One particular headache has been the server-side limit imposed by our web host over at That’s My Congress. Quite understandably, our hosting provider has set up our server so that if we try to run a script that keeps going for longer than a minute or two, it stops the script. It’s a smart move to prevent us from hogging server load and to keep infinitely recursive programs from running infinitely. But some of the things we want to do take more than a minute — for instance, loading up the cosponsorship pages for the 1,104 H.R. bills before the House and scanning each to find out who is supporting what bill. That task takes us about 50 minutes, and so we have to split up that task into about fifty sections.
I can tell you from recent experience that manually typing in fifty script commands, each spaced enough in time to avoid server overload, is really, really boring. I’m not trained in computer science, and in my search for a way to automate this task I’ve tried a few things. My first try was the sleep command, figuring that if I let the server pause a few seconds between each command, I’d satisfy the server gods. Strike one: it turns out that server limits can’t be escaped that way. My next try was to set up cron jobs, unix commands that ask a server to run certain scripts on regularly scheduled basis. Strike two: my hosting provider limits the number of possible cron jobs to less than ten.

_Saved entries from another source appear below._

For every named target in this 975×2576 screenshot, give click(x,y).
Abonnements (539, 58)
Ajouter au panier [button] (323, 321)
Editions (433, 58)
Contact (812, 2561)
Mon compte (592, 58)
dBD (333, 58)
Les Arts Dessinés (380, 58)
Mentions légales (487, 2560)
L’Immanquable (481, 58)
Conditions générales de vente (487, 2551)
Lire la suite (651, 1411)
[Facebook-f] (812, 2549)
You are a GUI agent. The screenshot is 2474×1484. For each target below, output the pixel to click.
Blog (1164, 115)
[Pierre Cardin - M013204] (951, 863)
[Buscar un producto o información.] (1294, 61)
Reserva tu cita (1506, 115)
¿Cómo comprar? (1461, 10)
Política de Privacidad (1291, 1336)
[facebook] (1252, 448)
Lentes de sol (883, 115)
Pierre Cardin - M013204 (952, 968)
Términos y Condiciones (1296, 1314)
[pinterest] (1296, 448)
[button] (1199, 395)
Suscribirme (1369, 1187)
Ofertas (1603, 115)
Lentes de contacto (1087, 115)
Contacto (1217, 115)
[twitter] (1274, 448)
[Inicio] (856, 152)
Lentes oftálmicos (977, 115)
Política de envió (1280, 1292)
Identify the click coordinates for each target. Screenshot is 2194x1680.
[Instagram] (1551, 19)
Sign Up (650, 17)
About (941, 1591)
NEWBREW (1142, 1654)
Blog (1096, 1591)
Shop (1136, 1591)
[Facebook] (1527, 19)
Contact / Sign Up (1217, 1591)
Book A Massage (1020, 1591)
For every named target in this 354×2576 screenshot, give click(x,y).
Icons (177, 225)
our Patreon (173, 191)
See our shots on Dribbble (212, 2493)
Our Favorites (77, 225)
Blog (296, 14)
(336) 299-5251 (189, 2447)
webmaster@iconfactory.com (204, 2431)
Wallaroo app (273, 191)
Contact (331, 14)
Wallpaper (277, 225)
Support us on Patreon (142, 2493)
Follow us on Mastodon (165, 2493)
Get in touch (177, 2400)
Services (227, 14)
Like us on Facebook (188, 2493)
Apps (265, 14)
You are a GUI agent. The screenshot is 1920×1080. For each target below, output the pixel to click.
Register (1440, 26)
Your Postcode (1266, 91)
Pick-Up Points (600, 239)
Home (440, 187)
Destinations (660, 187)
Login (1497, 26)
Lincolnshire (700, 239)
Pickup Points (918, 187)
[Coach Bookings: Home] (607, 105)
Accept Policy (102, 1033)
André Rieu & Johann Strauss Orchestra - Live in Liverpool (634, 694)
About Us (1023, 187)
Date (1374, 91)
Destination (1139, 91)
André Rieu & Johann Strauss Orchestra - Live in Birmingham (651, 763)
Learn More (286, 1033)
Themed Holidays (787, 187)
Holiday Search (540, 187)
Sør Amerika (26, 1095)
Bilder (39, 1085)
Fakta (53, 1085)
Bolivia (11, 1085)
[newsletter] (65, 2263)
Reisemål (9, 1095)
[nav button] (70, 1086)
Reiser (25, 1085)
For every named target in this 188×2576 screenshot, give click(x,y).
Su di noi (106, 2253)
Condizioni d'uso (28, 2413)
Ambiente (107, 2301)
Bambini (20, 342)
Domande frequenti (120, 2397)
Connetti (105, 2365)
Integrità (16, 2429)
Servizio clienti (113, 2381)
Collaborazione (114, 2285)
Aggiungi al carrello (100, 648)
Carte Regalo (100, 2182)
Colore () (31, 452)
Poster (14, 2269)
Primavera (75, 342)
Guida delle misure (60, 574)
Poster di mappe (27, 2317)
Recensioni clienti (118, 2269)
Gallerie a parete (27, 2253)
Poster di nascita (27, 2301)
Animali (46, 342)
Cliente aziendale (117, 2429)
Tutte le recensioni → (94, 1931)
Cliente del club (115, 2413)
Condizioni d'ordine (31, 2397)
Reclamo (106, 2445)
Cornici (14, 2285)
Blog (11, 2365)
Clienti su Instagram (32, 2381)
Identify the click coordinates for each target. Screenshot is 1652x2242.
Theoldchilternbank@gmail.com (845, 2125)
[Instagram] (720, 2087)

I thought I was out of options until I realized that I could do some automation off the server and in my own browser. On my third try, I hit a home run with iMacros, a free plugin for Firefox written by iOpus. It allows you to “record” a sequence actions in a Firefox browser (like opening a tab or accessing a URL containing a script), then “play” them back later. The sequences are editable and customizable with a protocol that makes intuitive sense. For example:
VERSION BUILD=6111228 RECORDER=FX
What’s really nice is that I can place waiting periods in between each command so that I don’t annoy the server gods and abuse cpu privileges. If you’ve got similar issues in your online work, I recommend iMacros without reservation.